=== Teks Dokumen ===
Tunggak SPP, Kakak Beradik Diusir Kepala Sekolah Hingga Tidak Ujian

SWARAJAMBI.ID, JAMBI – Pengalaman tidak mengenakkan dialami dua kakak beradik, Devi Okta (18) dan Riski Damayanti (14).  Keduanya tercatat sebagai pelajar dan  bersekolah di Yayasan Al Madrasatul Mahdaliyah di Jalan Sunan Kalijaga, tepatnya di depan MM Sentosa Arizona.

Keduanya dikabarkan diusir dari tempat mereka bersekolah saat akan mengikuti ujian sekolah, Kamis (2/12) lalu. Alasannya, kedua pelajar tersebut belum melunasi Sumbangan Pembinaan Pendidikan (SPP) sekolah sejak Agustus lalu.

Mirisnya, hal itu diakui Devi Okta keluar langsung dari mulut kepala sekolah, berinisial TY. Saat itu, ia dan sang adik datang ke sekolah untuk ikut ujian sekolah.

Tak lama setelah masuk ke dalam kelas, seorang guru yang biasa disapa miss Putri, menghampiri Devi agar ia dan adiknya dapat menemui guru lain. Perihal uang SPP yang belum terbayarkan. Setelah bertemu, Devi rencana akan membuat surat perjanjian untuk membayar uang SPP tersebut.

=== Data Tercatat ===
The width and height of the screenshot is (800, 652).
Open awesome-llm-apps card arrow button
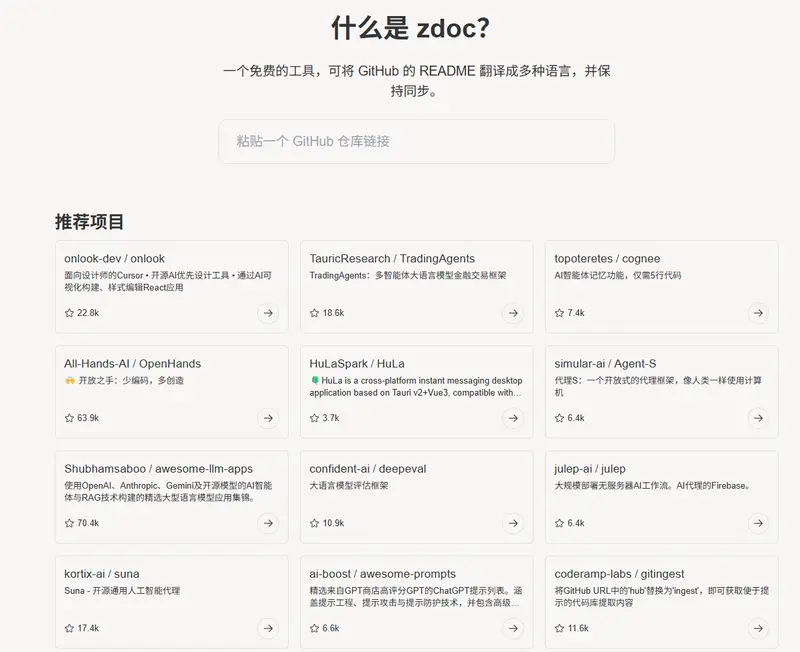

=== Tugas ===
Lanjutkan berita di atas tentang kakak beradik yang diusir kepala sekolah karena tunggakan SPP, mulai setelah kalimat terakhirnya.

=== Hasil ===
Hanya saja, ketika akan masuk ke kelas kembali, tiba-tiba kepala sekolah berinisial TY berkata padanya, bahwa Devi dan sang adik tidak boleh ikut ujian jika belum lunas atau membayarnya separuh.

“Ibu (kepala sekolah,red) ngomong kayak itu di depan banyak orang (teman-temannya,red) di depan kelas. Tapi baru mau buat surat perjanjian, sudah dibilang gitu sama kepala sekolah (TY,red),” jelas Devi, saat dijumpai di rumahnya di RT 05, Kelurahan Simpang III Sipin, Kecamatan Kotabaru, kemarin (8/12/2021).

Sontak saja, hal itu membuat Devi dan sang adik tak nyaman dan memilih pulang ke rumah menceritakan hal itu ke orang tuanya. Hingga kemarin, Devi dan sang adik tak kunjung ke sekolah. Padahal, Devi segera akan menamatkan sekolahnya.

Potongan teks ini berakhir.